И Рерих и Богаевский органически связаны корнями своей души каждый со своею областью. Рерих с севером, Богаевский с югом. И для того и для другого север и юг не являются какой-нибудь определенной северной или южной страной и, из какой бы определенной страны ни исходили они, они провидят в ней всегда идею юга или идею севера. Но юг ли иль север – основной их темой остается та же великая земля, одинаково суровая, простая и трагичная.
Связь их с землей глубока и безысходна. Обоим им суждено быть её голосом, её преображением.
Бакст в противоположность им оторван от земли и не связан ни с какою определенною областью. Любовь к архаическому не обусловлена для него всем бессознательным существом его души. В его архаизме нет той неизбежности которая есть для Богаевского и Рериха.
Бакст всегда напоминает любезного археолога, который в зале College de France перед великосветской аудиторией толкует тайны женского туалета древних вавилонянок и карфагенянок. Для него самым важным остаются человеческие позы, украшения и одежды, a вовсе не земля.
Поэтому с одинаковым искусством он пишет портрет светской дамы в современном платье, рисует декоративную обложку для книги со всем четким изяществом восемнадцатого века, воссоздает в балете петербургские костюмы николаевского времени, компонирует декорации к «Ипполиту» и в широкой панораме изображет гибель Атлантиды.

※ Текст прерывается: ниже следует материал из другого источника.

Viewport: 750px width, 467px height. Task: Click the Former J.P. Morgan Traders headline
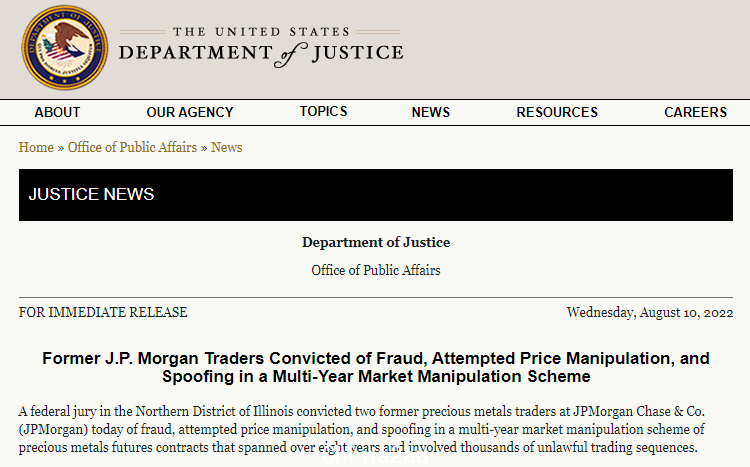click(x=376, y=367)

И всюду он остается блестящим живописцем, сквозь вещи и искусство эпохи видящим внешния формы и лики жизни. Он археолог потому, что он образованный и любопытный человек, потому, что его вкус петербуржца влечет ко всему редкому, терпкому, острому и стильному, потому, что он вдохновляется музеями, книгами и новыми открытиями. Необычайная его гибкость и переимчивость создает то, что сокровища принесенные им из других эпох, становятся наглядными, общедоступными и сохранными, как черепки тысячелетних сосудов под зеркальными витринами музеев как захлебывающиеся вопли иудейских пророков под прозрачным, неторопливым и элегантным стилем Ренана.